Themes & Discussion:
Core principles of psychoanalytic therapy in addressing betrayal, shame, and wounded ideals.
Existential approaches that help re-establish meaning in the wake of disillusionment.
Week 11: Alternative & Culturally Adapted Interventions
Readings:
Barbara Myerhoff’s essays on ritual and healing in marginalized communities (for insight on communal, narrative-based healing).
Linda G. Mills’s work on narrative therapy and trauma.
Examples of culturally adapted interventions developed for Japanese American elders or veterans (community-based programs, group therapy models).
Themes & Discussion:
Reconciling psychoanalytic and existential frameworks with the cultural frameworks of Japanese American families.
Group-based storytelling circles, intergenerational dialogues, and the role of communal acknowledgement in healing moral injury.
Week 12: Restorative Justice & Public Memory
Readings:
Excerpts from the U.S. government’s 1988 Civil Liberties Act offering reparations for Japanese Americans.
Examination of museums, memorials, and public events that honor the 442nd RCT.
Scholarship on restorative justice as applied to marginalized veterans (e.g., using truth-telling commissions, communal apologies, or commemorations).
Themes & Discussion:
The role of official acknowledgement, apology, and compensation in mitigating moral injury.
Potential blind spots or inadequacies in official reparations or memorials.
Week 13: Reimagining Treatment: Applied Health Humanities Proposals
Readings:
Instructor’s expanded reflection on moral injury, AI, and climate crises—connecting these historical experiences to future vulnerabilities in minority veterans.
Sample proposals from interdisciplinary fields (public health, social work, arts therapy) on integrative, narrative-based trauma care.
Themes & Discussion:
Developing an integrated approach for moral injury that balances psychoanalytic depth with socio-political realities.
The significance of cross-disciplinary scholarship that merges history, literature, psychoanalysis, and activism.

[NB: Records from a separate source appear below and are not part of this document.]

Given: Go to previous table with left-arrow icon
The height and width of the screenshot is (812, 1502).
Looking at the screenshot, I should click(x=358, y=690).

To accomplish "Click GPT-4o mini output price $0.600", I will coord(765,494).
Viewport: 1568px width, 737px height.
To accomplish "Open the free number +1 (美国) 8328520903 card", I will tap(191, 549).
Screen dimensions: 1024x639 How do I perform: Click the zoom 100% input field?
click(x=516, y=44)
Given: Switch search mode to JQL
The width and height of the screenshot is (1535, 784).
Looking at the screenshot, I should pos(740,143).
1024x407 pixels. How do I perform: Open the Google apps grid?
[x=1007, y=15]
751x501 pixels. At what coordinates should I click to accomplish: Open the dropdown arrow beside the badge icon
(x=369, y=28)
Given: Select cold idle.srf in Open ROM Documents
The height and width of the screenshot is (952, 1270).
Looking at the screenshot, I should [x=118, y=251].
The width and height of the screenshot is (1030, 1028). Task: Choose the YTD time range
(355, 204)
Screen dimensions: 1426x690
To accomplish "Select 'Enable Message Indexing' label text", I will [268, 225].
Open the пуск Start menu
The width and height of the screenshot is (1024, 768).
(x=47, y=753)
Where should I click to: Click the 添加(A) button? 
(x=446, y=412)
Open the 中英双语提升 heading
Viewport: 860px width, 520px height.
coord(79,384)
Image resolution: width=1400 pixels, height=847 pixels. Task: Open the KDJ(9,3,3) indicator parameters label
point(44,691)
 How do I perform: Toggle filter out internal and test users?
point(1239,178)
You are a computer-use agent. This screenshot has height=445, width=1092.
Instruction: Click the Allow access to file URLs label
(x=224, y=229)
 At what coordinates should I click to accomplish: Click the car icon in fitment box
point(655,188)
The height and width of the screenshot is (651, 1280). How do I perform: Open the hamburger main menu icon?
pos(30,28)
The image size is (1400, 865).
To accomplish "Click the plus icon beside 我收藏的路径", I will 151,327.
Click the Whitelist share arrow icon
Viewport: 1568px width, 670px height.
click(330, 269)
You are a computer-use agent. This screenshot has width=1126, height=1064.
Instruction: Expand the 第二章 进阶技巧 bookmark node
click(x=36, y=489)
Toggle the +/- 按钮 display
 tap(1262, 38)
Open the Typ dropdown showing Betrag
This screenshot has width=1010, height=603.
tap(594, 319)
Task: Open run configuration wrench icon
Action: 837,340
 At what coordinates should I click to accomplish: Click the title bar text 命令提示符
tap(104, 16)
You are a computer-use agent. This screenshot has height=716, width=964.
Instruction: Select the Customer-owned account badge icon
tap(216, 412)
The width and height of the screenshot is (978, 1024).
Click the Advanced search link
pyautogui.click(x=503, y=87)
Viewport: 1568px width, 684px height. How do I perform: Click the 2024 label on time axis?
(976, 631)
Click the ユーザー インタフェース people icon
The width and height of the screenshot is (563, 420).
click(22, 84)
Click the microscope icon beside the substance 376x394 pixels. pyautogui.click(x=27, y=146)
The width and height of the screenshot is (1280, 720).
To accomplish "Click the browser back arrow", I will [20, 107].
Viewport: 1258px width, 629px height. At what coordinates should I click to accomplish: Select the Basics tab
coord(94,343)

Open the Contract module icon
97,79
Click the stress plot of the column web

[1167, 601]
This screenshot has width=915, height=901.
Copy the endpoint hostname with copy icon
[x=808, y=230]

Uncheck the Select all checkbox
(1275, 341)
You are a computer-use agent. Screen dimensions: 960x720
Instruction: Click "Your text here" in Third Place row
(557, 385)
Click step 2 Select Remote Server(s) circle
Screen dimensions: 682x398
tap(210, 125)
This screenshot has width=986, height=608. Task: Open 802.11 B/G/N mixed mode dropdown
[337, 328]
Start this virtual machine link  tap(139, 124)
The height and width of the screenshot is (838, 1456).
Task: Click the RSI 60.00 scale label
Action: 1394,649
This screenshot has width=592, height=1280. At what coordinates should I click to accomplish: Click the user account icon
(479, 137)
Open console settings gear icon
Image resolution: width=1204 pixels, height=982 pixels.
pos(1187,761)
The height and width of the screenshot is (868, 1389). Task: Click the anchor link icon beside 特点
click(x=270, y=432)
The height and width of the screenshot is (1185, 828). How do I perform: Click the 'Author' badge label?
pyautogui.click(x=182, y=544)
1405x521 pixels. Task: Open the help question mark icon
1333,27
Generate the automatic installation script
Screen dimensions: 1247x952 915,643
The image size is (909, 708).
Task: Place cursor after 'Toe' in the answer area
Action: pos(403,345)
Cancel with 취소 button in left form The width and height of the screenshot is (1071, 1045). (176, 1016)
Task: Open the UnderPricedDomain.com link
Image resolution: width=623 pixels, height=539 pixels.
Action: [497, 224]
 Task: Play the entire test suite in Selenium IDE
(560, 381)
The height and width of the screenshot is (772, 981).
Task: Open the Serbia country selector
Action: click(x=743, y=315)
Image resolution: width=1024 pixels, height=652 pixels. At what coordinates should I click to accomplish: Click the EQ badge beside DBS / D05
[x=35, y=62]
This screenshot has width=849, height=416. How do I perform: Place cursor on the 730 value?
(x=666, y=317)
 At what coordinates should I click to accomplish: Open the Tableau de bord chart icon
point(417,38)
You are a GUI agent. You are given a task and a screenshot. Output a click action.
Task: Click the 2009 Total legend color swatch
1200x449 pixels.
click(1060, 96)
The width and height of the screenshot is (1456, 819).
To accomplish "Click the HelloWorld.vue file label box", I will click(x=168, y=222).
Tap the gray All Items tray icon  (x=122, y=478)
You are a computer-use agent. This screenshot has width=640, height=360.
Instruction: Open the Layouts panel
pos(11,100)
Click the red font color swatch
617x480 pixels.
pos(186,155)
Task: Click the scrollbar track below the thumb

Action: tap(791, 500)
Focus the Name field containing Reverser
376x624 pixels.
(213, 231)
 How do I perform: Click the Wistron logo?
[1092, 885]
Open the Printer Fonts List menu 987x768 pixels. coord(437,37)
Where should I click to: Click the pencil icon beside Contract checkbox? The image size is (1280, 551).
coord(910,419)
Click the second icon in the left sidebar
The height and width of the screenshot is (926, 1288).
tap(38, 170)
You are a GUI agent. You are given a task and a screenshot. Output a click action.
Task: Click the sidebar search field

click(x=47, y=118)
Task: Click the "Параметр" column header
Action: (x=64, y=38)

Week 14: Final Synthesis & Action Projects
Students present final projects proposing a hypothetical “clinic” or “community-based program” for the 442nd veterans and their descendants, grounded in moral injury theory, cultural competence, and historical literacy. This might include a sample syllabus for group therapy, a pilot workshop for psychoeducation, or even a conceptual public memorial project that integrates emotional healing with historical reckoning.
Conclusion
This course invites students to probe one of the most paradoxical narratives of World War II: that of Nisei soldiers who fought heroically in Europe while family members remained imprisoned at home. By coupling the historical vantage of the 442nd Regimental Combat Team with frameworks of moral injury—rooted in psychoanalysis, existential philosophy, and narrative-based therapy—participants gain a multi-layered understanding of how trauma, betrayal, racism, and combat experiences converge in human lives. The course not only provides a window into a unique moment in American history but also offers broad insights into how the humanities, practiced in an applied and health-oriented fashion, can inform ethical care, shape policy debates, and promote empathy and justice across diverse cultural contexts.